In defense of the team tasked with making "Andromeda," following up one of the most popular and acclaimed trilogies of the last 20 years is a tall order for anyone. All things considered, they did an admirable job, and initial reviews were mixed, but lightly positive. Still, it was a far cry from the praise "Mass Effect" was getting at its peak, and many took issue with the new game's story and its various performance and technical issues. Giant Bombcast called it the worst game they played in 2017, while Electronic Gaming Monthly called it "broken" and headlined its review with a joke about how underwhelming it was: "In space, no one can hear you yawn." 


Like with "Zelda," it's entirely possible for a developer outside of Nintendo to create an excellent "Metroid" experience. For instance, MercurySteam did the bulk of the work on the series' well-received 2021 comeback title "Metroid Dread."

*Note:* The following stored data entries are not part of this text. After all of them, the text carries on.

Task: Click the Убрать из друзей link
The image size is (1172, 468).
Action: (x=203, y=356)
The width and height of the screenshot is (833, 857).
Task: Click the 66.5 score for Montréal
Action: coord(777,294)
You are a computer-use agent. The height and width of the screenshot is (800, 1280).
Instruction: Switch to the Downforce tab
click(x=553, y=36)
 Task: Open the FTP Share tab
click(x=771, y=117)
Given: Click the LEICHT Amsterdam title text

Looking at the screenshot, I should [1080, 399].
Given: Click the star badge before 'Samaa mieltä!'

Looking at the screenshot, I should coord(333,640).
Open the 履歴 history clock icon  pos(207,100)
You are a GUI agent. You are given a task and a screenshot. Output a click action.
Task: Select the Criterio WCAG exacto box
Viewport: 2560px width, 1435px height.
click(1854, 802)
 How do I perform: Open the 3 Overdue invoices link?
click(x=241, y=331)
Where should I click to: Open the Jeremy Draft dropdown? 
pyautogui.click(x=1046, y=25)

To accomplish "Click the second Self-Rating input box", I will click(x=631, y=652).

The catch is that Nintendo has to be careful who it picks, as Team Ninja proved to not be the best fit for the series when it co-developed "Metroid: Other M" in 2010. After "Metroid" experienced a wonderful renaissance that was kicked off with "Metroid Prime" and "Metroid Fusion" in 2002 and continued throughout the early-2000s, "Other M" completely derailed all of that goodwill. It awkwardly tried to bring together the 2D gameplay of the classic series and 3D elements of the "Prime" games, but ultimately failed to nail down either one. Even though the gameplay had its moments, what really spoiled things for fans is the way "Other M" portrayed series protagonist Samus Aran. In attempting to flesh out her backstory and make her more human, the game instead tarnished one of gaming's best characters by making her ineffectual and scared through much of the runtime.

Thankfully, 2021's critically-acclaimed "Metroid Dread" redeemed both the franchise and Samus herself, even if it took eleven years — and that "Federation Force" game for 3DS nobody wanted — before we got there.